On Thu, 18 Jan 2024 20:08:27 GMT, Justin Lu <[email protected]> wrote:
>> Hi @justin-curtis-lu,
>>
>> Thanks a lot for taking a look, I am glad for any other set of eyes on this
>> tricky stuff!
>>
>>> As it stands, it would be inconsistent to have the closing bracket quoted
>>> and the opening bracket not quoted.
>>
>> You're right - the problem exists with both `{` and `}`, as is shown here
>> (unmodified jshell):
>>
>>
>> $ jshell
>> | Welcome to JShell -- Version 17.0.9
>> | For an introduction type: /help intro
>>
>> jshell> import java.text.*;
>>
>> jshell> new MessageFormat("Test: {0,number,foo'{'#.00}");
>> $2 ==> java.text.MessageFormat@951c5b58
>>
>> jshell> $2.toPattern()
>> $3 ==> "Test: {0,number,foo{#.00}"
>>
>> jshell> new MessageFormat($3)
>> | Exception java.lang.IllegalArgumentException: Unmatched braces in the
>> pattern.
>> | at MessageFormat.applyPattern (MessageFormat.java:521)

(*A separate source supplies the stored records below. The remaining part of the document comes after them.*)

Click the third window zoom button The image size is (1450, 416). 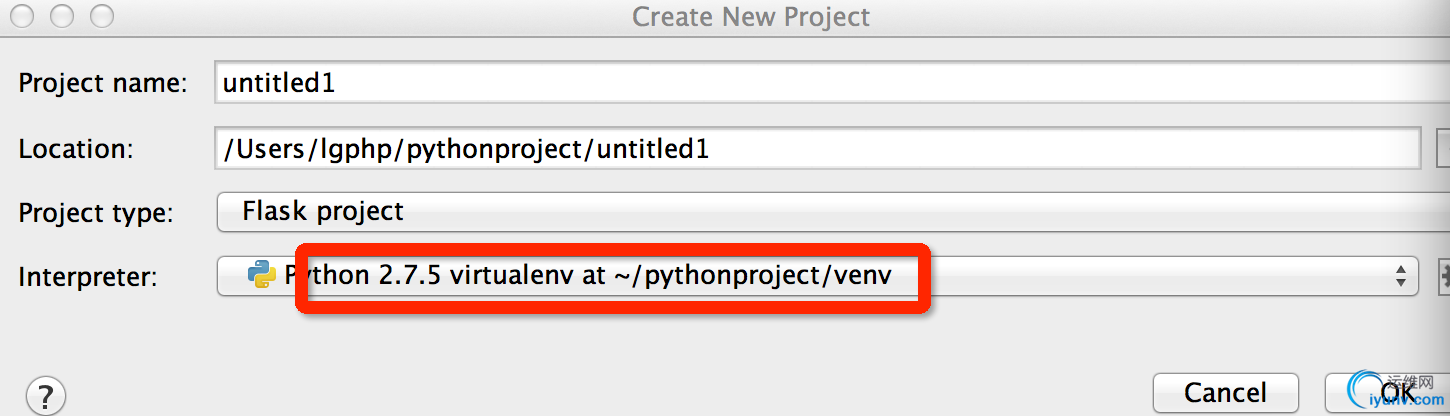click(x=102, y=16)
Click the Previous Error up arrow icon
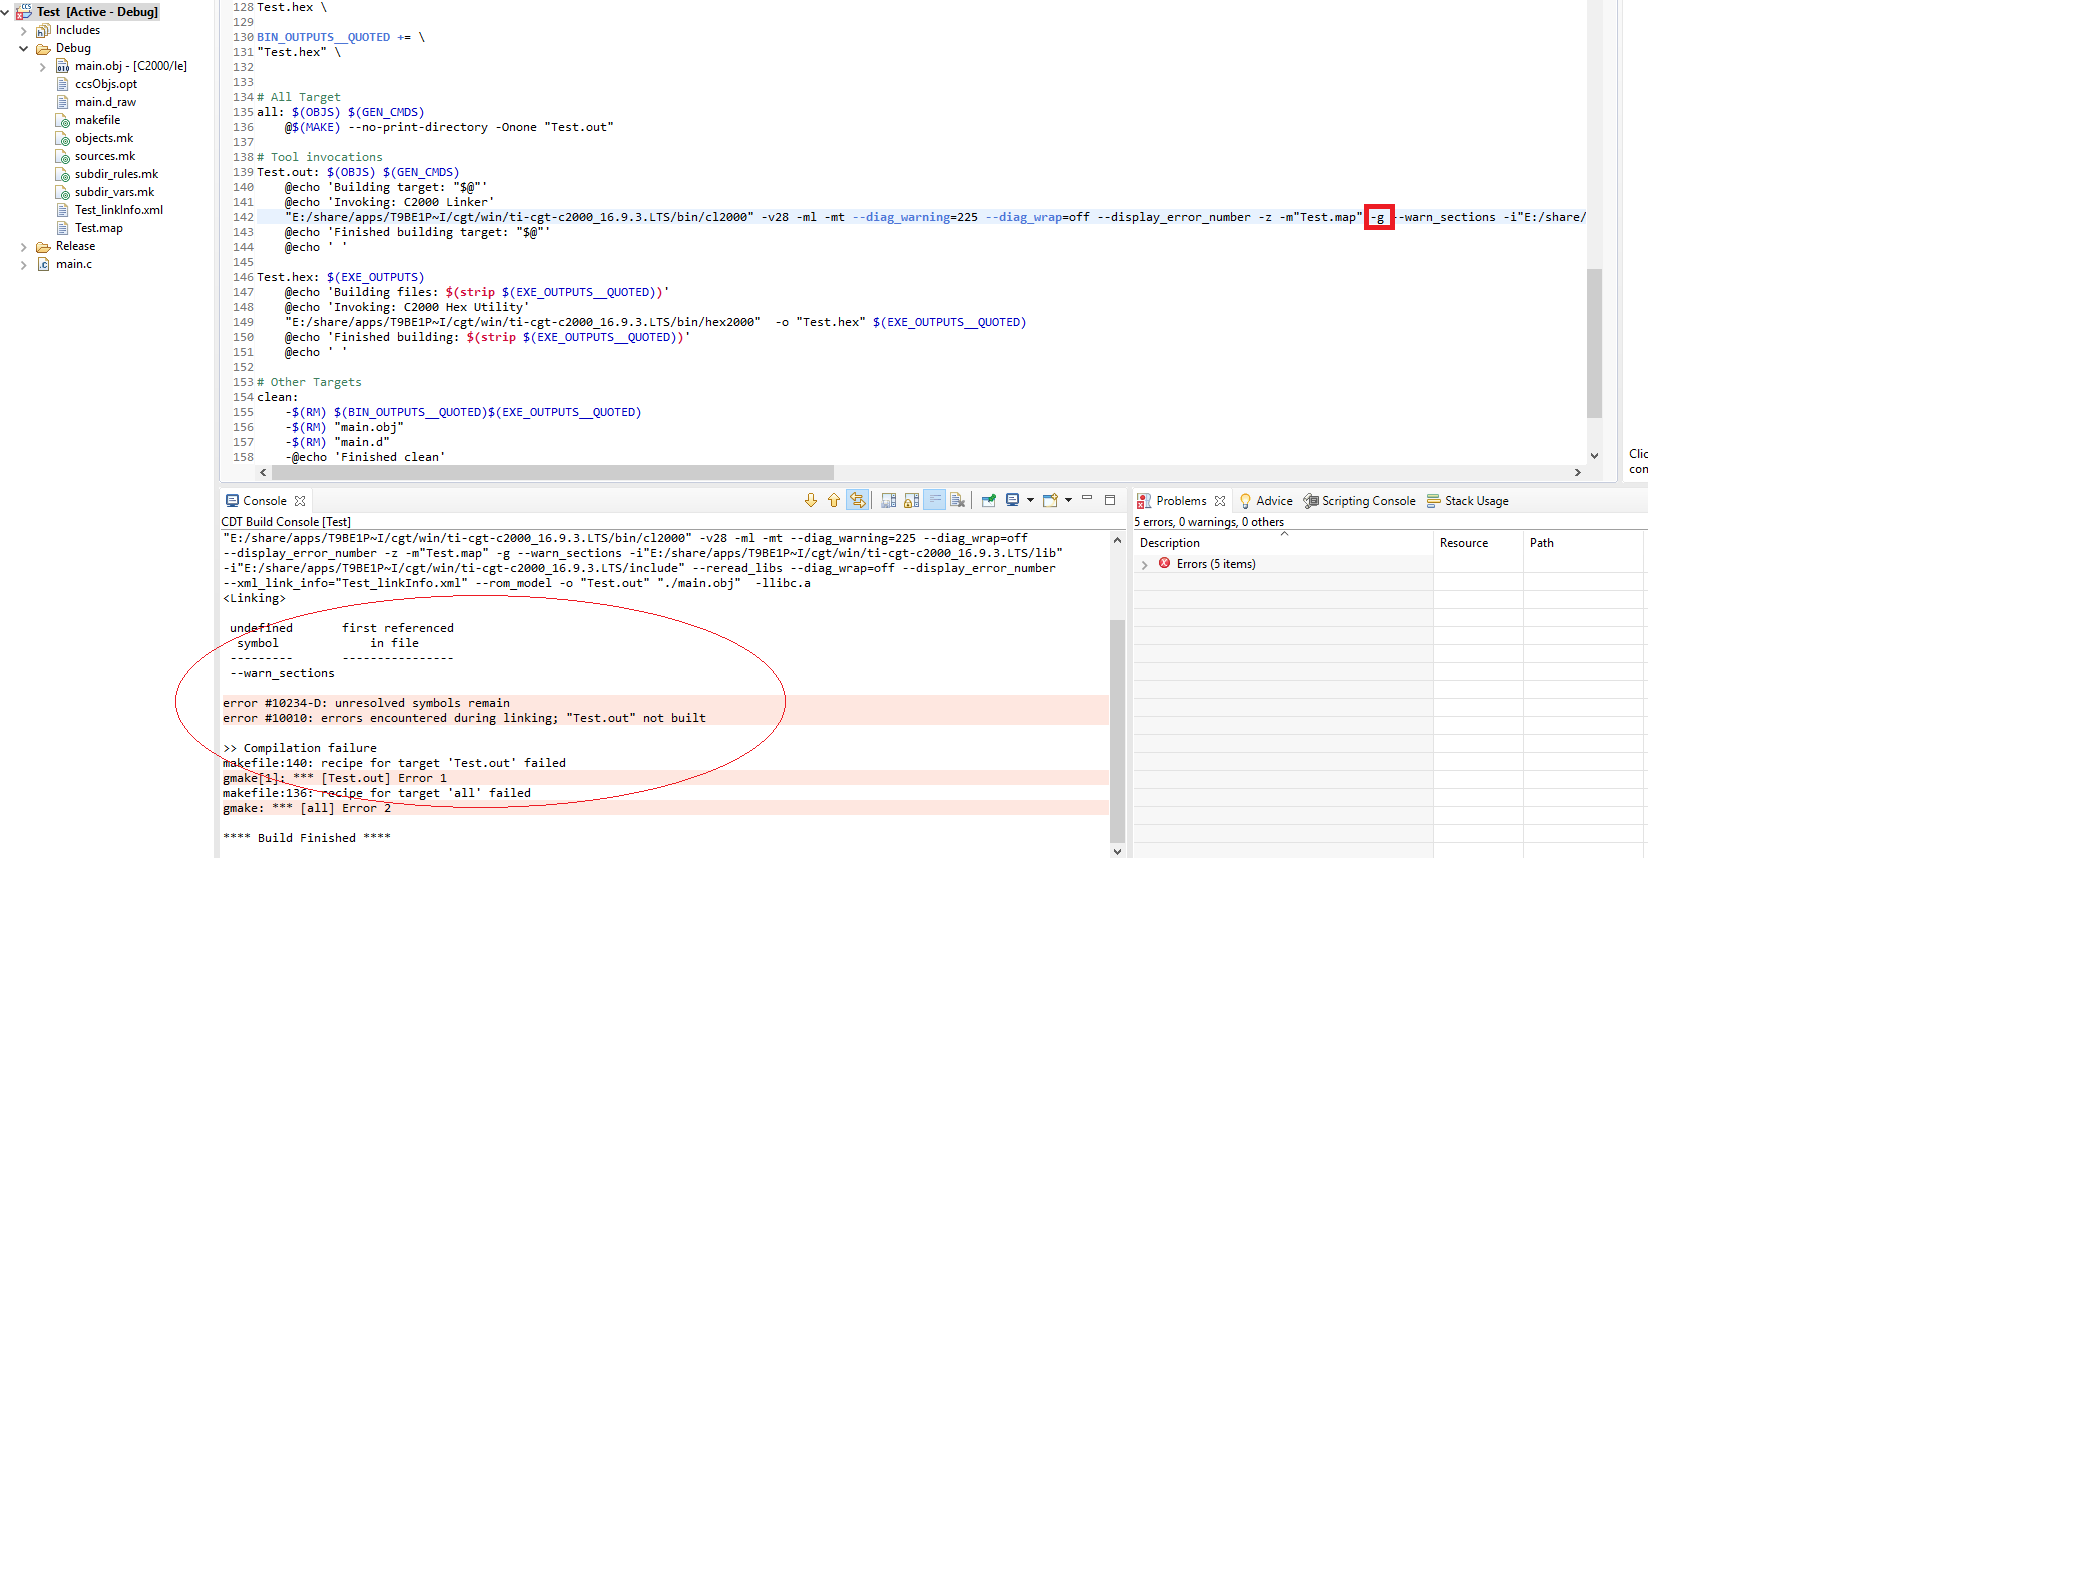The width and height of the screenshot is (2080, 1586). pyautogui.click(x=833, y=500)
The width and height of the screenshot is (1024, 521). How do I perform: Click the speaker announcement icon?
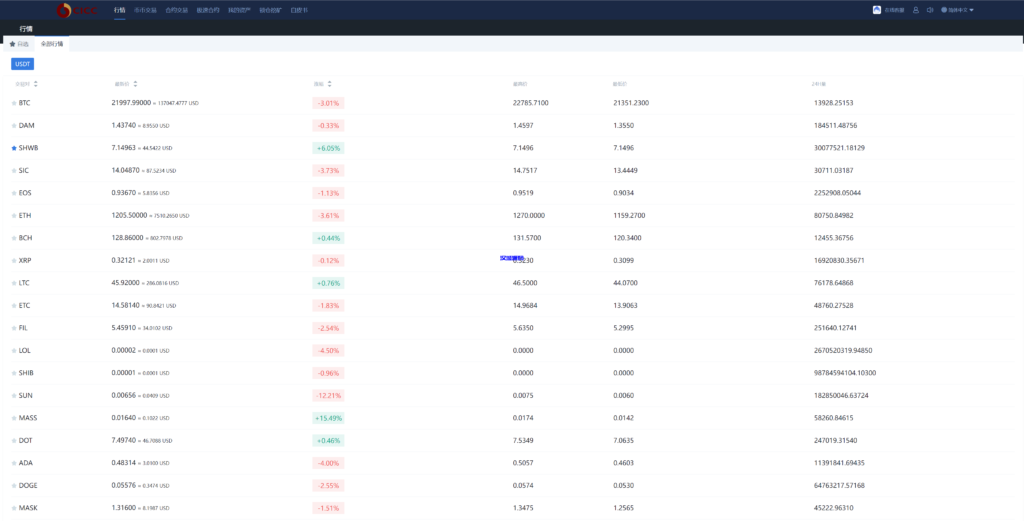tap(929, 10)
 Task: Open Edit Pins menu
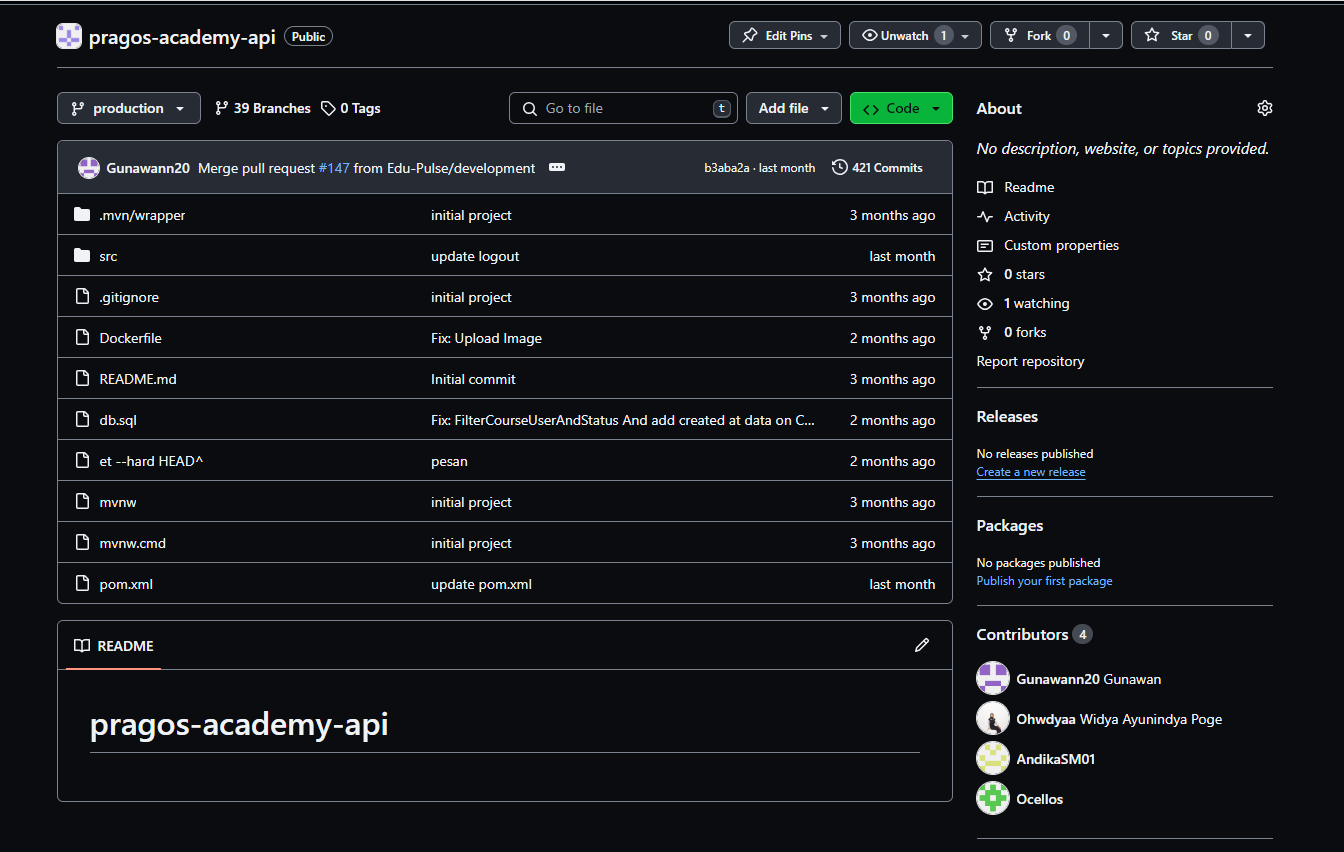click(x=784, y=35)
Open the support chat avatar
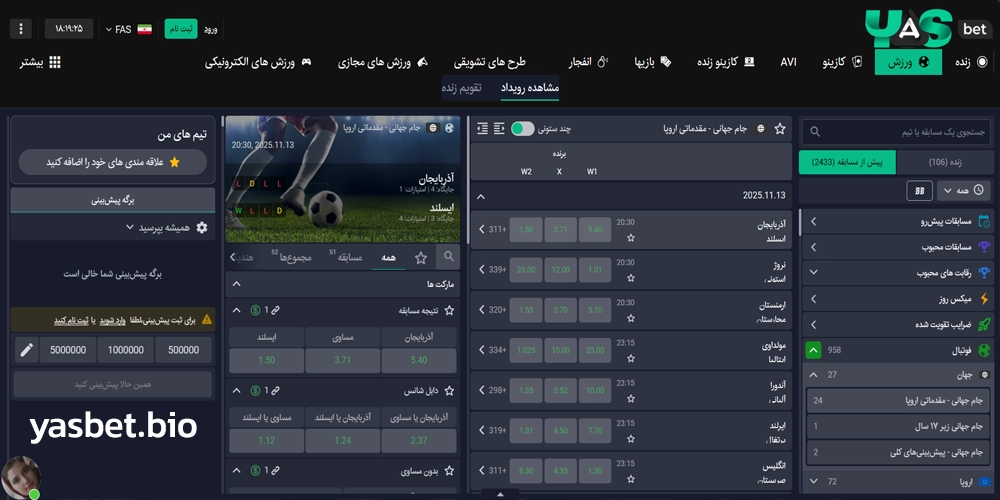1000x500 pixels. (20, 477)
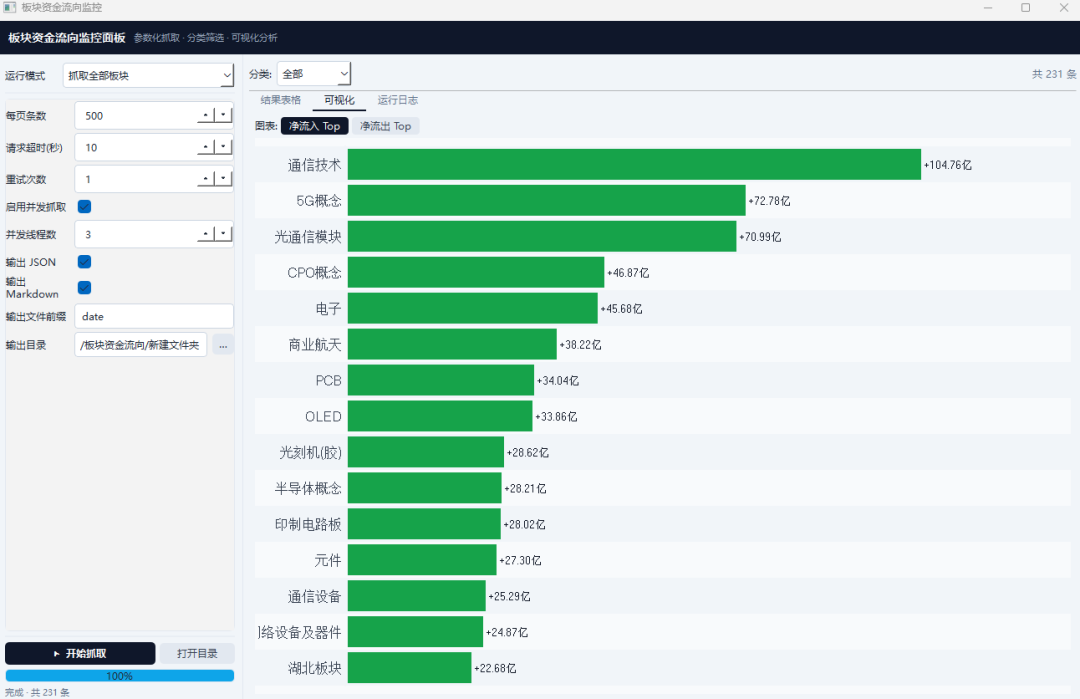Open the 运行模式 dropdown

(x=148, y=76)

>> | at MessageFormat.<init> (MessageFormat.java:371)
>> | at (#4:1)
>>
>>
>> I've been missing the forest for the trees a bit and I think the fix can be
>> simpler now.
>>
>> For the record, here is my latest understanding of what's going on...
>>
>> 1. When `MessageFormat.toPattern()` constructs the combined pattern string,
>> it concatenates the plain text bits, suitably escaped, and the pattern
>> strings from each subformat.
>> 1. The subformat strings are already escaped, in the sense that you can take
>> (for example) a `ChoiceFormat` format string and use it as-is to recreate
>> that same `ChoiceFormat`, but they are escaped _only for their own purposes_.
>> 1. The original example is an example of where this matters - `ChoiceFormat`
>> needs to escape `#`, `|`, etc., but doesn't need to escape `{` or `}` - but
>> a `MessageFormat` format string does need to escape those.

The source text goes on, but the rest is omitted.